Now you can as a utility buy in excess power and heat up the wastewater, and that means municipalities reduce their chemicals costs. You could have a treatment plant running 6-7 months a year with chemicals, and 4-5 months a year with heat, and that could reduce the overall cost of fresh water production.
Another example might be district heating. In the last 30-40 years, this has generally been based on producing energy through a steam or gas-fired plant. With the resulting high pressure, you can be 25 kilometers or more away from the centralized power plant and still receive its heat.
But if you want as a country to shut down coal-fired generation, where do you get the heat you need? You can use gas only or, if you rethink, you might argue that one large district heating plant is the same as a number of smaller, decentralized boilers using heat pumps or immersion heaters. And if there are 10 to 15 of these in a city, then the pressure and temperature can go down. In winter, if offshore wind is producing a lot of electricity, cities may be willing to swap their fossil fuel-based fleet to renewables-based heat production.
We are also discussing with market partners the possibility of producing and selling hydrogen. At the moment, most hydrogen is produced by cracking methane (CH4) into H2 and CO2, and therefore adding carbon dioxide to the climate.
But hydrogen has the potential to be a huge industry because we can transport it. H2 can be produced by water and electricity, via electrolysis. This did not use to be competitive with the other method, but now you can do it using renewable energy. This is a game changer, if we face more and more production of renewable energy [that exceeds] demand needs.
You could even put the H2 and some CO2 (from, for example, biomass plants) together, in order to produce methane gas, ready to send it into the gas grid.
Q: What about the problem that electrolysis will only work efficiently and at minimum cost if it runs constantly, and that doesn’t fit in with the variable electricity generation profile of an offshore wind project? What you are suggesting doesn’t sound like “flexible demand”.
A: Yes, it has to be a constant process. But if you have 1,000 megawatts of renewable energy capacity, for instance, you can give a part of that – perhaps 5-10 percent – to the hydrogen plant, and be confident that that much will always be available. Hydrogen electrolysis can therefore run 24/7 and 365 days a year on baseload, and you can increase the amount of production by 50-60 percent during winter nights when there is a lot of wind generation and not much electricity demand. You could be competitive against “black hydrogen” [produced from cracking methane] if you could buy your renewable electricity in an area 3.5 eurocents per kilowatt-hour.

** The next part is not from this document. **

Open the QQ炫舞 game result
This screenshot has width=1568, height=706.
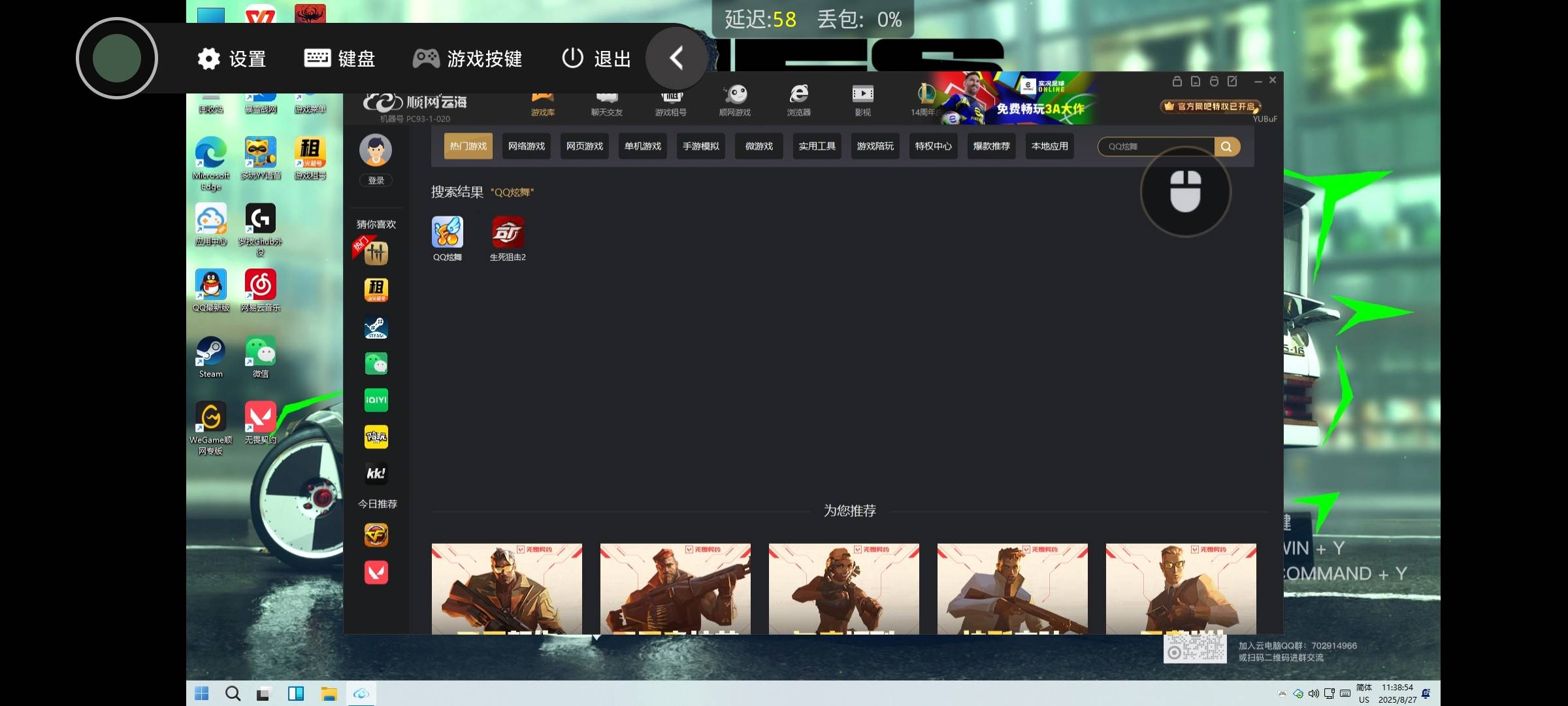pyautogui.click(x=448, y=239)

This obviously won’t be our next project. You need partners to do it, and it will take time to prove the economics. But there is an additional advantage in that oxygen is the waste product from electrolysis, and that can be used by the municipality to increase the efficiency of producing fresh water.

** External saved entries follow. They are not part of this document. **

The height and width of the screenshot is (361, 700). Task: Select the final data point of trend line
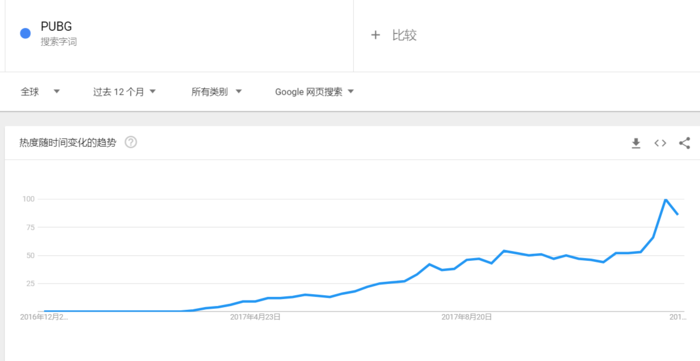coord(678,215)
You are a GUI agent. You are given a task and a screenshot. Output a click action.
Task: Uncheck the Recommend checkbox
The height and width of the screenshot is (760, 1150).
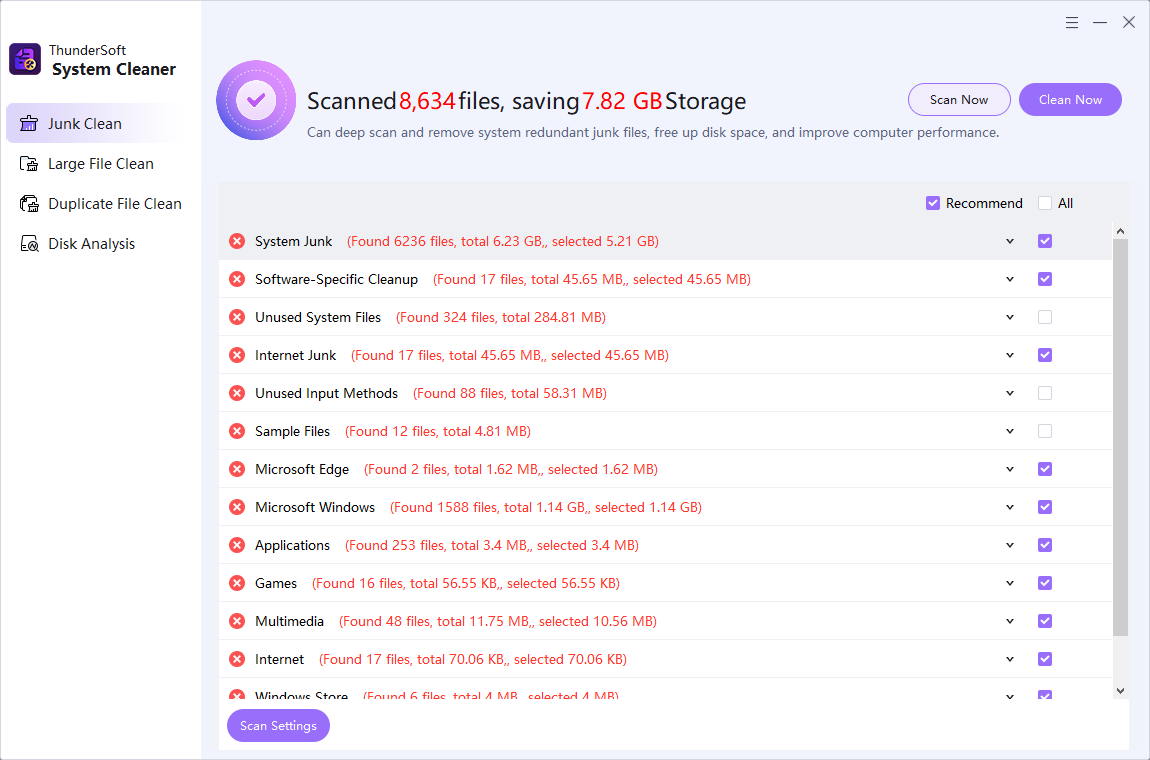tap(933, 203)
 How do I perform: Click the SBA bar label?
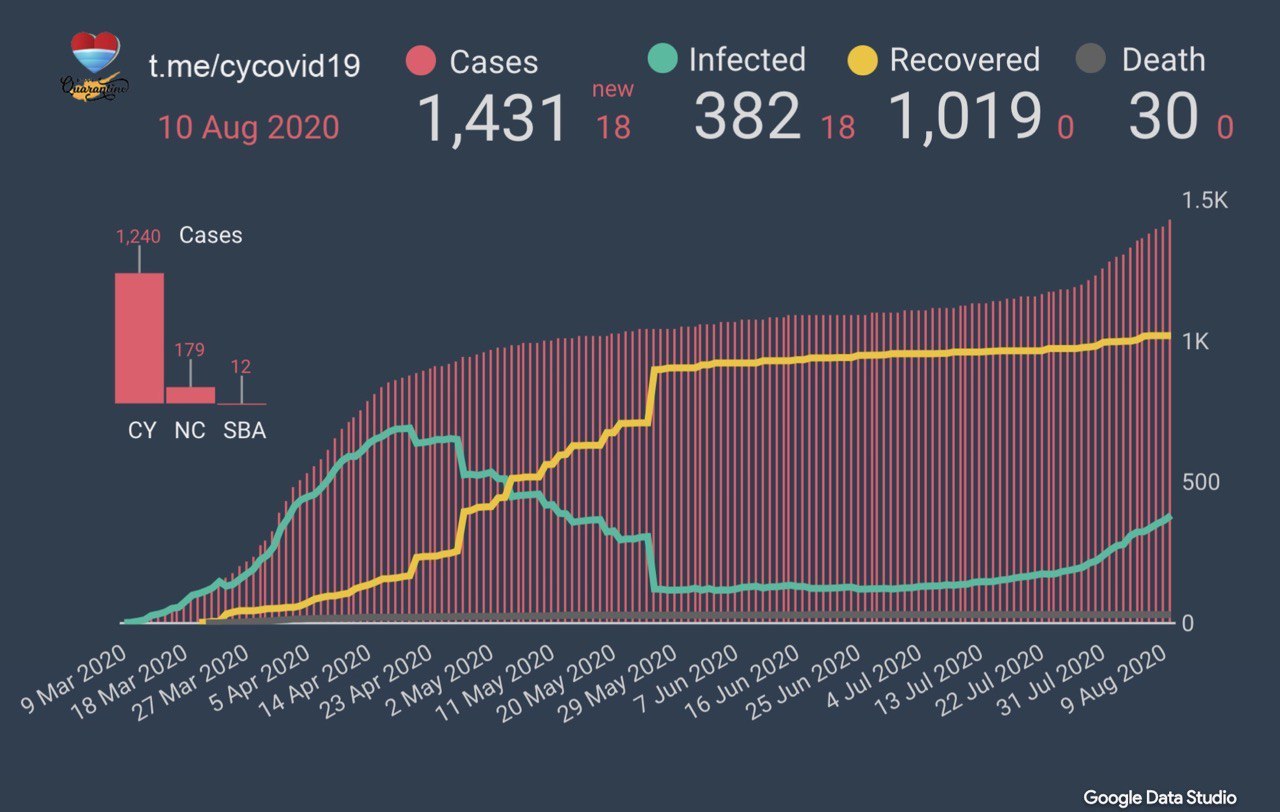pyautogui.click(x=244, y=432)

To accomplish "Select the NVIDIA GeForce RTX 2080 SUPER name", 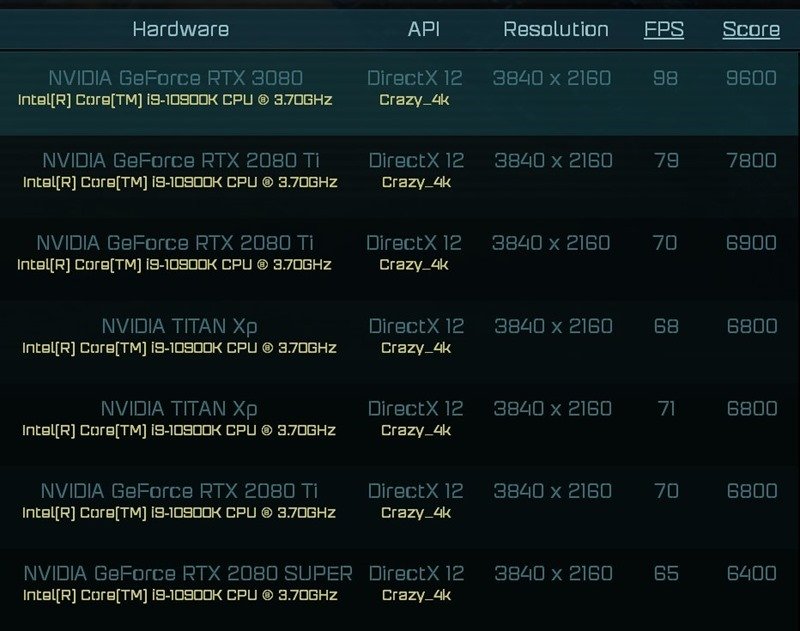I will tap(188, 574).
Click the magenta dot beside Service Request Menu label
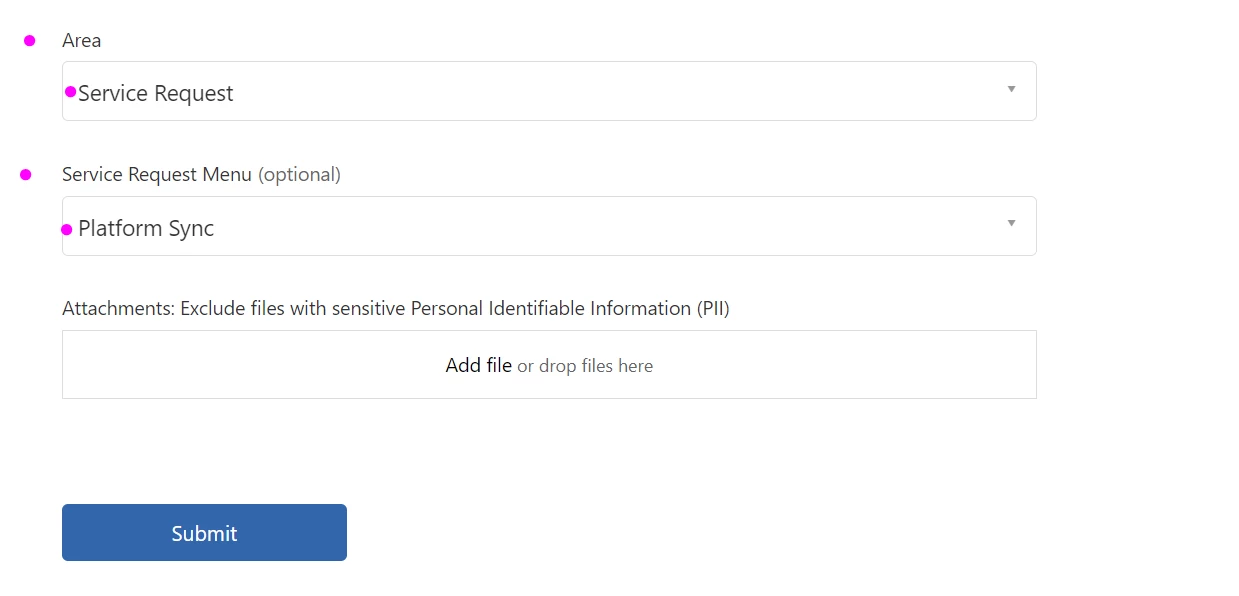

Q: So your next fund will invest in renewable energy projects, many of them with long-term PPAs rather than subsidies, and in other aspects of the energy transition such as “flexible demand”. What about storage?
A: We may look at storage, and there may be opportunities in grid investments too. With battery storage, there is a very limited number of projects where the economics make sense. Shifting the delivery of electricity between day and night is one thing, and stabilizing energy production for the grid is another. But if the battery is full and you cannot use that electricity for two months, then the economics do not work.